The impact of elemental cycling and biological fractionation in the soil–vegetation system was investigated for 6 Red Brown Earth soil profiles (Xeralfs and Xerults) from South Australia by comparing geochemical and 87Sr/86Sr data from bulk soils, soil exchange pool, and vegetation (grapes). In all 6 soil profiles from 3 different sites, Ba/Ca ratios of vegetation, soil exchange pool, and bulk soils were found to be a more robust biological fractionation indicator than Sr/Ca ratios. In the base-poor soils of the Coonawarra–Padthaway area of South Australia, the degree of weathering of soil material, as estimated by titania and alumina contents, correlated very well with the biological fractionation indicator Ba/Ca. Soil horizons with greater clay and titania content also had higher degrees of biological fractionation.
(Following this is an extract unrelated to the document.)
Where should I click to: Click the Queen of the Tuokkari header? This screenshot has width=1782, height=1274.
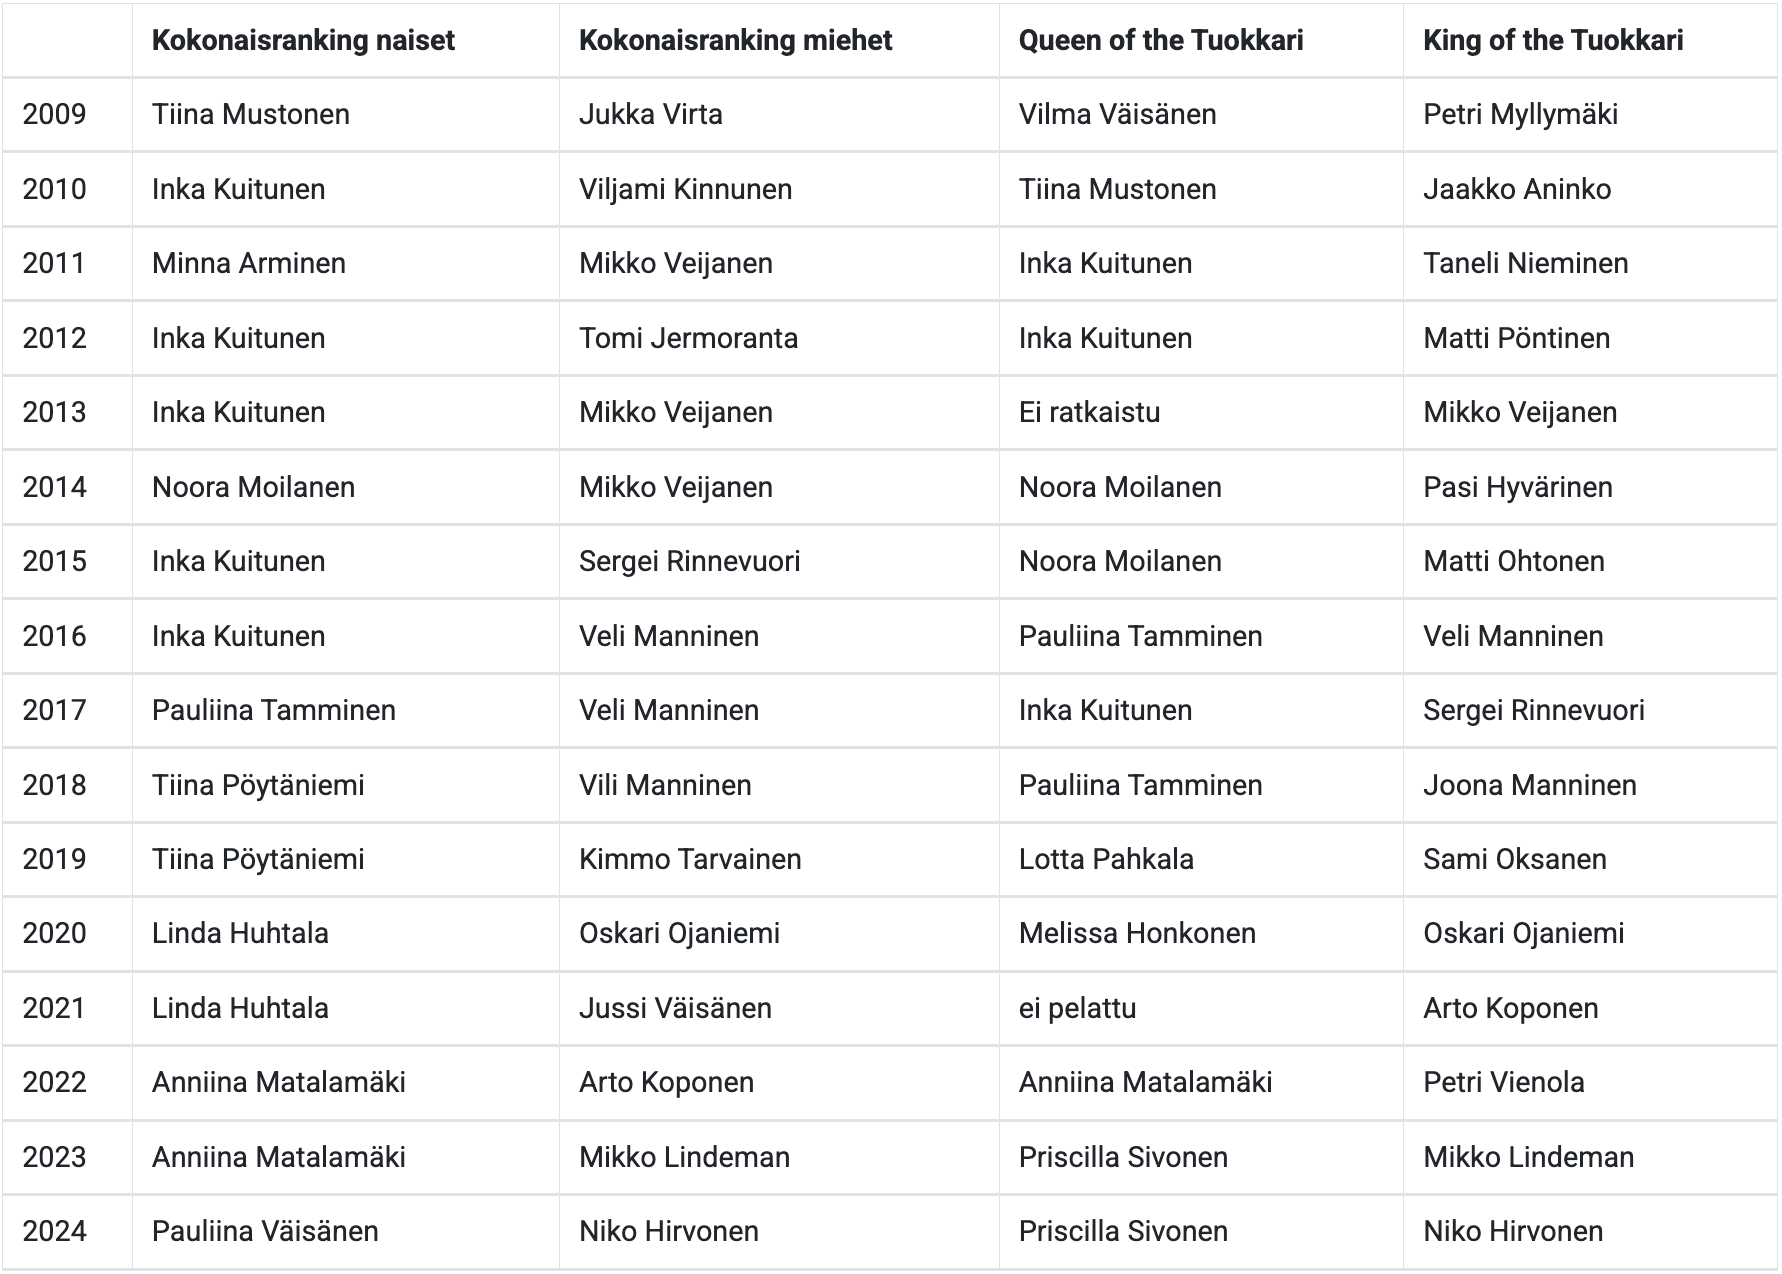(1160, 40)
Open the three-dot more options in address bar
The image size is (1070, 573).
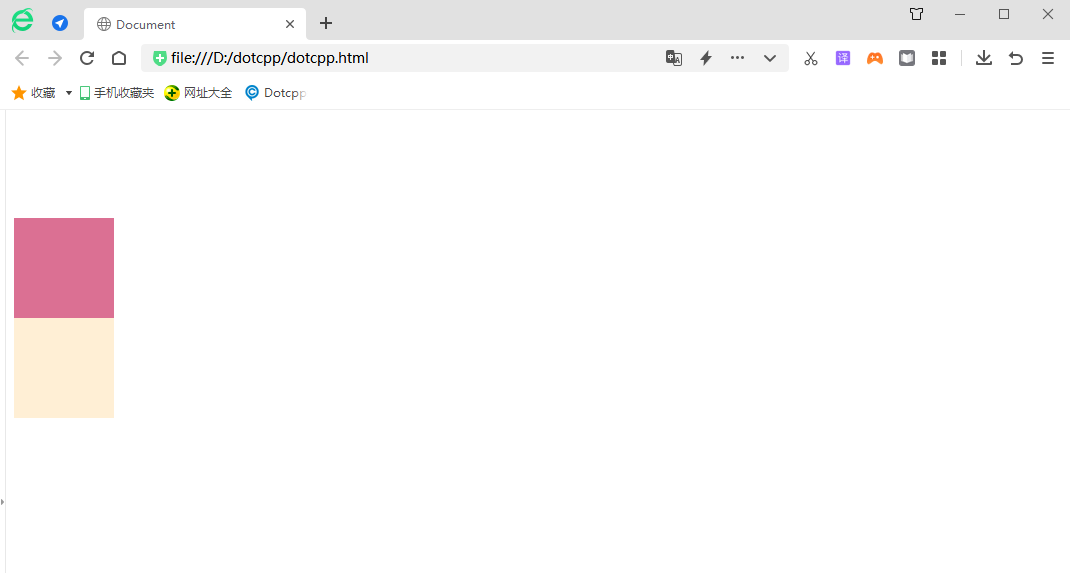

Similar Red Brown Earth soils 400 km north in the Clare Valley showed either no, or poor, biological fractionation signature in their bulk soil. The Clare Valley soils have a stronger colluvial component and are richer in base cations than the Coonawarra and Padthaway sites. The main source of bulk soil material in the base-poor soils of the Coonawarra–Padthaway areas is dust, which has greatly influenced the base cation concentration, Ba/Ca ratios, and the strontium isotope ratios. Soils from Clare Valley, by comparison, are less intensely weathered and are thus not as dependent on dust and biocycling for their base cations. Biological fractionation has not left a discernible signature on the composition of the bulk soil. The exchange pools at all 3 sites are dominated by wetfall–dryfall sources, which in this coastal area are dominated by marine sources. For the base-poor soils of the Coonawarra–Padthaway area, the most likely major source of aeolian detritus is Murray River mud. The fine-grained component of this mud, with its organic matter content, relatively high base cation concentrations, and low strontium isotope ratios (Douglas et al. 1995) appears to have overwhelmed other dust sources and caused a homogenisation of the geochemical signature of fine-grained bulk soils in this area. Subsequent in situ weathering and neoformation following dust deposition were strongly influenced by exchange phase concentrations and ratios and resulted in an enhanced biological fractionation signature of the soils.